December 19, 2013
Hackers Hit Target Retail Stores Amidst Holiday Shopping
Enid Burns for redOrbit.com - Your Universe Online
Target confirmed on Thursday that hackers gained unauthorized access to payment card data. The big box retailer said the issue has been identified and resolved, according to a corporate statement released about the security breach.
The hack attack may impact certain Target customers who have used either credit cards or debit cards to purchase goods in Target's US stores. The retailer is working with law enforcement and financial institutions to address the matter.

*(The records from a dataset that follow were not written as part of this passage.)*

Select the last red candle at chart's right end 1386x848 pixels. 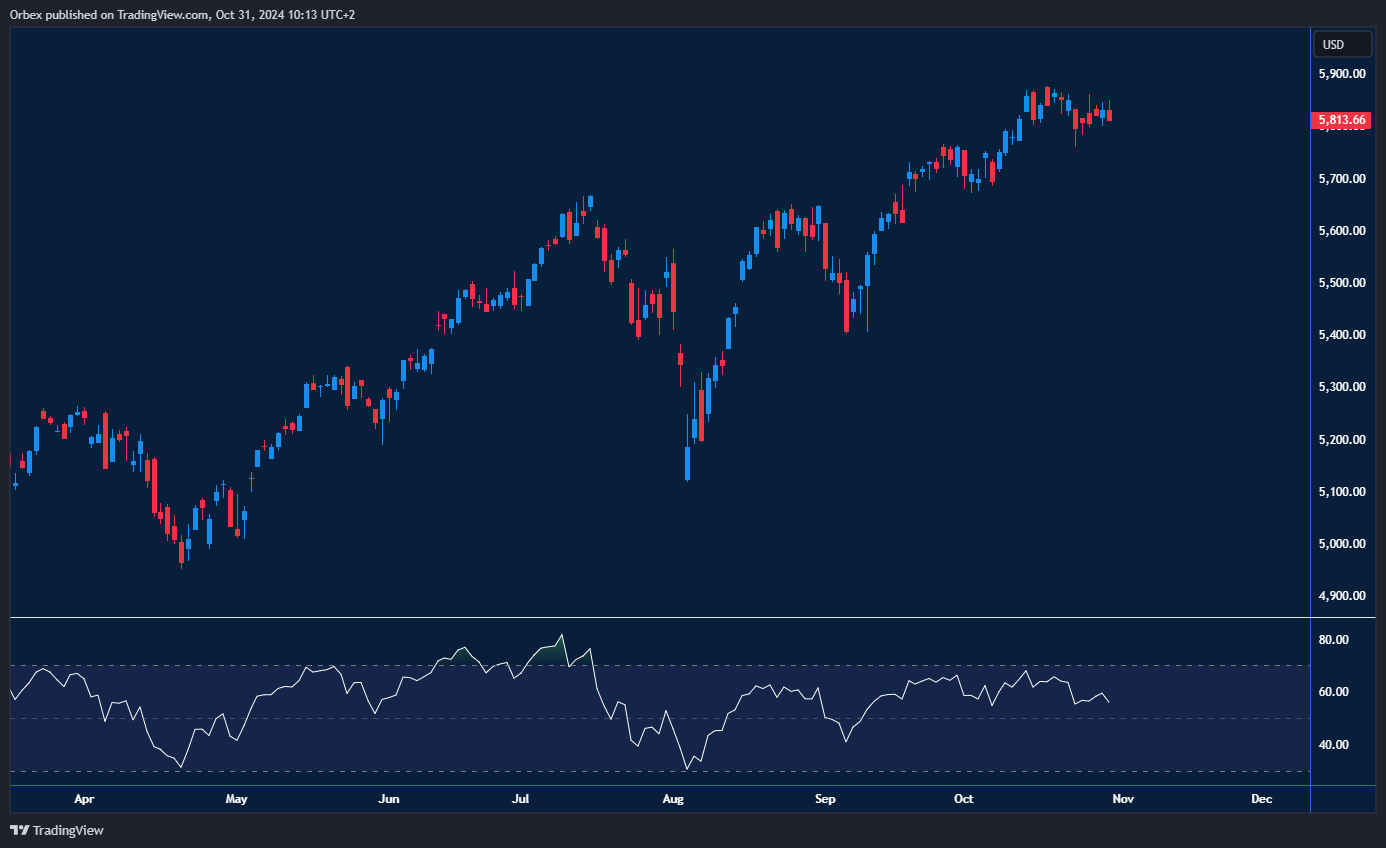click(x=1109, y=115)

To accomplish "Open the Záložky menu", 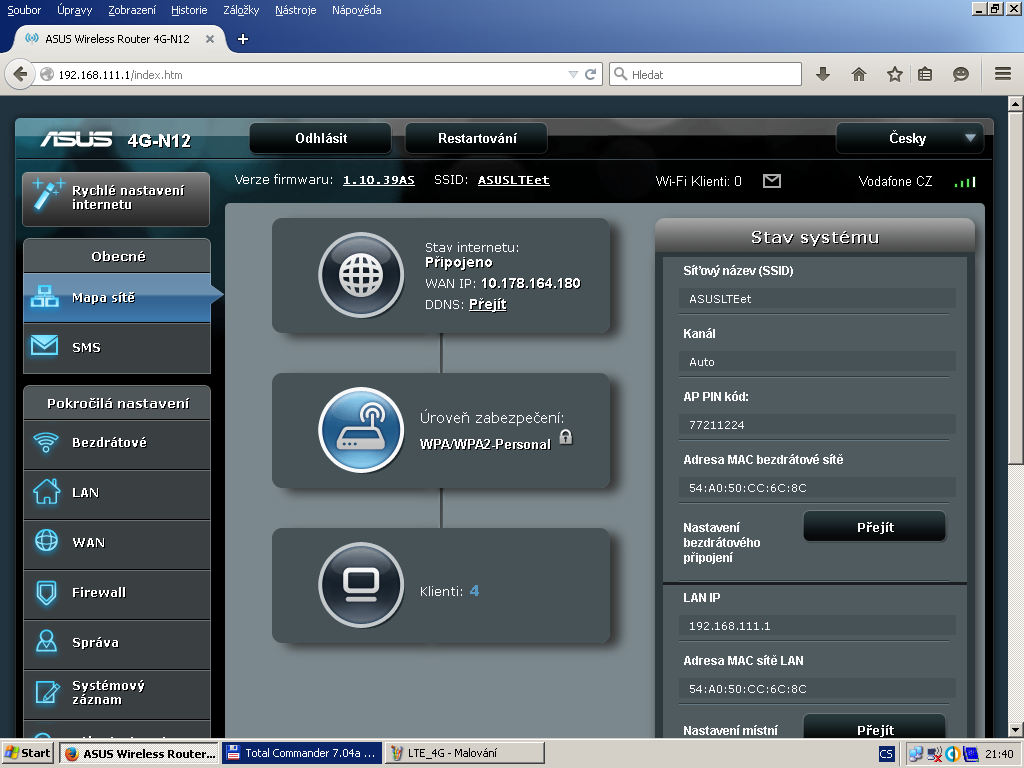I will tap(240, 10).
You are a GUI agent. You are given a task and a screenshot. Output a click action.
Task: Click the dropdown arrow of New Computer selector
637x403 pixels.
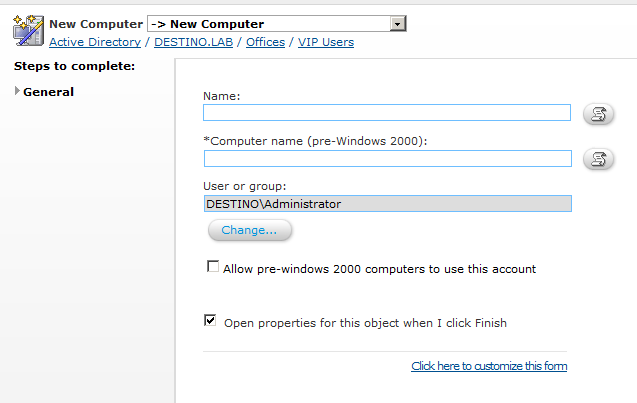pyautogui.click(x=398, y=24)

"Target’s first priority is preserving the trust of our guests and we have moved swiftly to address this issue, so guests can shop with confidence. We regret any inconvenience this may cause," said Gregg Steinhafel, chairman, president and chief executive officer, Target, in a corporate statement. "We take this matter very seriously and are working with law enforcement to bring those responsible to justice."
The breach only affects customers who shopped at Target between November 27 and December 15. Target advises customers should check accounts for suspicious or unusual activity. "If you see something that appears fraudulent, REDcard holders should contact Target, others should contact their bank," it says in the FAQ provided by Target.
Only customers in the US were affected. The breach was national in scope, and affects in-store transactions, not online purchases. TheSecret Service is also involved in the investigation, according to a Target spokesperson who was unable to discuss details of the incident while the investigation was ongoing.
It is estimated by the retailer that as many as 40 million credit and debit card accounts were impacted between November 27 and December 15. Once the breach was discovered, Target alerted authorities and financial institutions. Target is partnering with a third-party forensics firm to conduct a thorough investigation of the incident.
Target has 1,797 stores in the United States. The breach affected roughly 40,000 card devices at store registers, according to the Wall Street Journal. Hackers were able to collect data stored on the magnetic strip of credit and debit cards. Data collected from the strip, such as account numbers and expiration dates, can be used to make counterfeit cards.
The speed and breadth of the breach was unprecedented, Reuters reports. The timing is less than ideal for a retailer trying to bring customers in and ring up sales during the holiday season.
"Most of these attacks are just a cost of doing business," said Mark Rasch, a former US cyber crimes prosecutors. "But an attack that's targeted against a major retailer during the peak of the Christmas season is much more than that because it undermines confidence."
Target set up a special page on its website to provide information to those customers affected by the breach. Customers are warned that the incident included customer name, credit or debit card number, and the card's expiration date. It also included the CVV, or the three-digit security code that appears on the back of credit cards. The CVV is often used to make non-present purchases such as charges for purchases made online. Therefore the credentials are enough to apply fraudulent charges to credit cards without immediately raising red flags.